ITEM 5. Market for Registrant’s Common Equity, Related Stockholder Matters and Issuer Purchases of Equity Securities

The Company’s 2013 Annual Report to Stockholders (the “Annual Report”) contains under captions “Investor Information” and “Common Stock Prices and Dividend” the information required by Item 5 of this Annual Report on Form 10-K, which information is incorporated herein by this reference.

ITEM 6. Selected Financial Data

The Company’s Annual Report contains under the caption “Selected Consolidated Financial and Other Data” the information required by Item 6 of this Annual Report on Form 10-K, which information is incorporated herein by this reference.

ITEM 7. Management’s Discussion and Analysis of Financial Condition and Results of Operations

The Company’s Annual Report contains under the caption “Management’s Discussion and Analysis of Financial Condition and Results of Operations” the information required by Item 7 of this Annual Report on Form 10-K, which information is incorporated herein by this reference.

ITEM 7A. Qualitative and Quantitative Disclosures About Market Risk

The Company’s Annual Report contains under the caption “Asset/Liability Management” the information required by Item 7A of this Annual Report on Form 10-K, which information is incorporated herein by this reference.

ITEM 8. Financial Statements and Supplementary Data

The Company’s Annual Report contains the information required by Item 8 of this Annual Report on Form 10-K, which information is incorporated herein by this reference, with the exception of the report on the effectiveness of internal control over financial reporting, which is included in Item 9A below.
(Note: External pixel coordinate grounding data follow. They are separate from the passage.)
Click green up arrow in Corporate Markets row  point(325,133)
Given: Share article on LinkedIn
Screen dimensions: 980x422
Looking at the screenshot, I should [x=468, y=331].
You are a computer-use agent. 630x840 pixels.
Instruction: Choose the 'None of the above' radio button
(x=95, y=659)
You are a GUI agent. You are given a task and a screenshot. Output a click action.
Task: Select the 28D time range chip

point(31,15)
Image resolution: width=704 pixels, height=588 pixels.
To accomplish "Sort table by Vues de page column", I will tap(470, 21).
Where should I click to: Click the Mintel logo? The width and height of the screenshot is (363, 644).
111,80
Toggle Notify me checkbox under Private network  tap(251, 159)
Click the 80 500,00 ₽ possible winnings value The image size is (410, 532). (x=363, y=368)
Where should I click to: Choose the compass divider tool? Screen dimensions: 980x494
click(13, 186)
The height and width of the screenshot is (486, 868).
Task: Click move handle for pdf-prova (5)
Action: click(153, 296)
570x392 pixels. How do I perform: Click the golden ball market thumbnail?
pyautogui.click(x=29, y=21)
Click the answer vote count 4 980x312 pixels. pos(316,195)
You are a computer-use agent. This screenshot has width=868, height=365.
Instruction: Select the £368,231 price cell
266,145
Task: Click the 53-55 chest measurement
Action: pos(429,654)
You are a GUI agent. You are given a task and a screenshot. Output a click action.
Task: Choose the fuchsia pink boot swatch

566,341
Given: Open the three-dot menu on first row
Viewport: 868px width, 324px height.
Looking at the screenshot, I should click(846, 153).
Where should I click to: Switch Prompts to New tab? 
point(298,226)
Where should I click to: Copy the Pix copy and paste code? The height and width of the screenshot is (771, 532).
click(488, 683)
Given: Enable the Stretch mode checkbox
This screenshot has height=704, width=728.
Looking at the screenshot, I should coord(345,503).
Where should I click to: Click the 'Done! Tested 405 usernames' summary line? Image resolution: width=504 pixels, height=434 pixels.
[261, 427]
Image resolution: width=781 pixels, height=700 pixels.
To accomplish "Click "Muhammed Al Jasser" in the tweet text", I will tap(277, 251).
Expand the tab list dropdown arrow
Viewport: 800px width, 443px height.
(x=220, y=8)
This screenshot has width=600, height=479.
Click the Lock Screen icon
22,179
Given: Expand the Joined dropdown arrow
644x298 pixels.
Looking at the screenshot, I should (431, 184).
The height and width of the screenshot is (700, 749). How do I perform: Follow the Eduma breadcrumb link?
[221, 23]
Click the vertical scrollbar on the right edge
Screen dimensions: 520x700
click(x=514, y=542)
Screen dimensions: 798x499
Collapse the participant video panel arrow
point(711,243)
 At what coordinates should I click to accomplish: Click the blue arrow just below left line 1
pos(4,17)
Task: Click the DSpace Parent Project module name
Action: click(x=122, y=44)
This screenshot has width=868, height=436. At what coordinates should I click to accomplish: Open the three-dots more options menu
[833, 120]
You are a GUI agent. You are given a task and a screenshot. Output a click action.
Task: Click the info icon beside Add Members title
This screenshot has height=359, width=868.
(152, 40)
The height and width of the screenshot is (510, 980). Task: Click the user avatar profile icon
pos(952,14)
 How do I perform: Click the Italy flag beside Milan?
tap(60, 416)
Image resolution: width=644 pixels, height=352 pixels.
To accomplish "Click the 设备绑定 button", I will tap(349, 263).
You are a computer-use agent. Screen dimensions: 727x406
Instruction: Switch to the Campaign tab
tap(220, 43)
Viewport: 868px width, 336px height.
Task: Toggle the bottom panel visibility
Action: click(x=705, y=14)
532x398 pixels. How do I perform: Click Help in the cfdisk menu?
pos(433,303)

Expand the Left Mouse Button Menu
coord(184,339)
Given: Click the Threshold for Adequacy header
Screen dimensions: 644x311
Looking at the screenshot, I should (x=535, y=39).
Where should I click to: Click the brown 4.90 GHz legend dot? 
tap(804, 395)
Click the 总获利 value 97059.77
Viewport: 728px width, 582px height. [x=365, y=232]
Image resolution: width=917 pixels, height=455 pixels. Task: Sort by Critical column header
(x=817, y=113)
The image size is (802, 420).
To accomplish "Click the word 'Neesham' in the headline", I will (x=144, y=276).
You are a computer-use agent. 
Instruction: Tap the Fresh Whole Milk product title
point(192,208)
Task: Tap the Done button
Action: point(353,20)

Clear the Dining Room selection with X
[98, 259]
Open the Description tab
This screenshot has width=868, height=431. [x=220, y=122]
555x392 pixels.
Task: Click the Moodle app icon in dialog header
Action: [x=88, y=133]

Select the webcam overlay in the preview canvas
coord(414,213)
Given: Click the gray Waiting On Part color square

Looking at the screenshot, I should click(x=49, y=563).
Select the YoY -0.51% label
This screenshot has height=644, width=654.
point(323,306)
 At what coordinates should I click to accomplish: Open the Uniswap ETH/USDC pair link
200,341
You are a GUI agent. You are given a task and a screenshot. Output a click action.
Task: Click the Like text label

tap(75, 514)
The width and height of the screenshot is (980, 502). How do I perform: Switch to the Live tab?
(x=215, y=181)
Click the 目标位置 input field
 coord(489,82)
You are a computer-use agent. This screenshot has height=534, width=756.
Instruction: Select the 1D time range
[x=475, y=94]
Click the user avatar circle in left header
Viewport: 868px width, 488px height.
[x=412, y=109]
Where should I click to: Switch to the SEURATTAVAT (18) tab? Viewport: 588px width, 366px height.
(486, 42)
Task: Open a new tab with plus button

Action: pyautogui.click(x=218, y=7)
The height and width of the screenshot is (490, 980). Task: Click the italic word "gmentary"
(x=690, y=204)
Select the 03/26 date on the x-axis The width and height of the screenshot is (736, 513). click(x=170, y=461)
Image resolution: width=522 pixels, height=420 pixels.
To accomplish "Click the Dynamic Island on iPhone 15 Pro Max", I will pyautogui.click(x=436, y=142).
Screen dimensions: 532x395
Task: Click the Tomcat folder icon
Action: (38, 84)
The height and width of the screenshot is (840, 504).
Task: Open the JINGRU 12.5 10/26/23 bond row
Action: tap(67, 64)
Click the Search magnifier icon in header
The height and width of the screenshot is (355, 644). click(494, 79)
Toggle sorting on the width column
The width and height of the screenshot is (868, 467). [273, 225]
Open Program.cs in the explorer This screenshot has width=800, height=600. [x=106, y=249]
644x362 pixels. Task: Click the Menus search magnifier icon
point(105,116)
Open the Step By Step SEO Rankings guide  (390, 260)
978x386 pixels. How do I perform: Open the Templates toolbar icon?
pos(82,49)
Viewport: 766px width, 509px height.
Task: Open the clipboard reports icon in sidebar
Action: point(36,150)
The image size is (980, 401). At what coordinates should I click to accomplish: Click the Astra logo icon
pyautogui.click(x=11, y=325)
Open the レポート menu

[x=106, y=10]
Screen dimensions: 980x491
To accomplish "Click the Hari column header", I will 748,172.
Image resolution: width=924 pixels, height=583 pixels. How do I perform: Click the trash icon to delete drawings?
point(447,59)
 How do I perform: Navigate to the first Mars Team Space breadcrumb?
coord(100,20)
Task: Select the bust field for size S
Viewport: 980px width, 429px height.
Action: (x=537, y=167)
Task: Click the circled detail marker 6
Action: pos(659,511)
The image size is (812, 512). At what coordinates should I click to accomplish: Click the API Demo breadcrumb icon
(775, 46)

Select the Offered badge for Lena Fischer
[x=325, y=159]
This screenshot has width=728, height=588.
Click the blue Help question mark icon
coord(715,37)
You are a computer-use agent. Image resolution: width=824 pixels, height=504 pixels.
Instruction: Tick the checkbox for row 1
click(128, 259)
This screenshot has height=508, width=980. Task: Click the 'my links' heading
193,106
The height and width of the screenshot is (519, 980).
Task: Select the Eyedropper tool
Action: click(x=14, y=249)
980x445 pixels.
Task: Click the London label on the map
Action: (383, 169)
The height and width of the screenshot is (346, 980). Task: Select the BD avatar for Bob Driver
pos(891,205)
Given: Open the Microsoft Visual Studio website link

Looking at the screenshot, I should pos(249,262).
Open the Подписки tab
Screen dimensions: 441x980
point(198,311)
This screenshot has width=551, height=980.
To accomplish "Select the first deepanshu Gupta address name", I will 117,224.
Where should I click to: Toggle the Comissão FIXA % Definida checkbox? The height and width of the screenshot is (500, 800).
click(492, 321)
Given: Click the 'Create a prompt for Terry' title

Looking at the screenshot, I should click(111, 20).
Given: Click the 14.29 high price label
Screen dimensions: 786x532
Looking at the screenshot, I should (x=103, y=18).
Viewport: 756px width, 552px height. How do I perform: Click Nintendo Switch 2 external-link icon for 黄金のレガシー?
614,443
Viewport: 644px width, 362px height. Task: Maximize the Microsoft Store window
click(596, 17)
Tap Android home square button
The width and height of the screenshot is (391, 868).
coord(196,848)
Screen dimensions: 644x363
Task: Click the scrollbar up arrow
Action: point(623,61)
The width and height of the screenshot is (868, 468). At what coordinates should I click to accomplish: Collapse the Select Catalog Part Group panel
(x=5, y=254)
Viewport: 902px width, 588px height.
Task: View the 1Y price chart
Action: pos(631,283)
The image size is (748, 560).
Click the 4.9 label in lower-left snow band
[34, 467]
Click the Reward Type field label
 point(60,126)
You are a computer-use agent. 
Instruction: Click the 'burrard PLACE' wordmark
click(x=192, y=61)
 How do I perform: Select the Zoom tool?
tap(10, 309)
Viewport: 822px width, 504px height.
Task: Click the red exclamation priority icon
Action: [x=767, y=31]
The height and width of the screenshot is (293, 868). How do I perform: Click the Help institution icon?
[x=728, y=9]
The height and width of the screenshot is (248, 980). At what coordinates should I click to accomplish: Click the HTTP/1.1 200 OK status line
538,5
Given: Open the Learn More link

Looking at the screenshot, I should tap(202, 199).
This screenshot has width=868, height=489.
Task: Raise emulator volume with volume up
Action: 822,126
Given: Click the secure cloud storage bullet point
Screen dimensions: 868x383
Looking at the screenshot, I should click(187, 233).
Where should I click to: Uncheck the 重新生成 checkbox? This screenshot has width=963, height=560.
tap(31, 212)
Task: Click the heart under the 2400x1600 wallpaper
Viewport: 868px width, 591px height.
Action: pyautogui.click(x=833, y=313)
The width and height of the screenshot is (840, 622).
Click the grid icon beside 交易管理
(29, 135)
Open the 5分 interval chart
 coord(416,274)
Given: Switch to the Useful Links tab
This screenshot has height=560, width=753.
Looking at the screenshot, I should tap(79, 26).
See Item 15 below for a list of the financial statements and notes so incorporated.

ITEM 9. Change in and Disagreements With Accountants on Accounting and Finance Disclosure

None.

ITEM 9A. Controls and Procedures

Conclusion Regarding the Effectiveness of Disclosure Controls and Procedures. Under the supervision and with the participation of our management, including our principal executive officer and principal financial officer, we conducted an evaluation of our disclosure controls and procedures, as such term is defined in Rules 13a-15(e) and 15d-15(e) under the Securities and Exchange Act of 1934. Based on this evaluation, our principal executive officer and our principal financial officer concluded that our disclosure controls and procedures were effective at the end of the period covered by this annual report.

There have not been any changes in the Company’s internal control over financial reporting (as defined in Rule 13a-15(f) and 15d-15(f) under the Exchange Act) during the fourth quarter of the fiscal year to which this report relates that have materially affected, or are reasonably likely to materially affect, the Company’s internal control over financial reporting.

 

28


Management’s Report on Internal Control Over Financial Reporting. Our management is responsible for establishing and maintaining adequate internal control over financial reporting, as such term is defined in Exchange Act Rules 13a-15(f) and 15d-15(f). Under the supervision and with the participation of our management, including our principal executive officer and principal financial officer, we conducted an evaluation of the effectiveness of our internal control over financial reporting based on the framework in Internal Control – Integrated Framework issued by the Committee of Sponsoring Organizations of the Treadway Commission. Based on our evaluation under the framework in Internal Control – Integrated Framework, our management concluded that our internal control over financial reporting was effective as of September 30, 2013.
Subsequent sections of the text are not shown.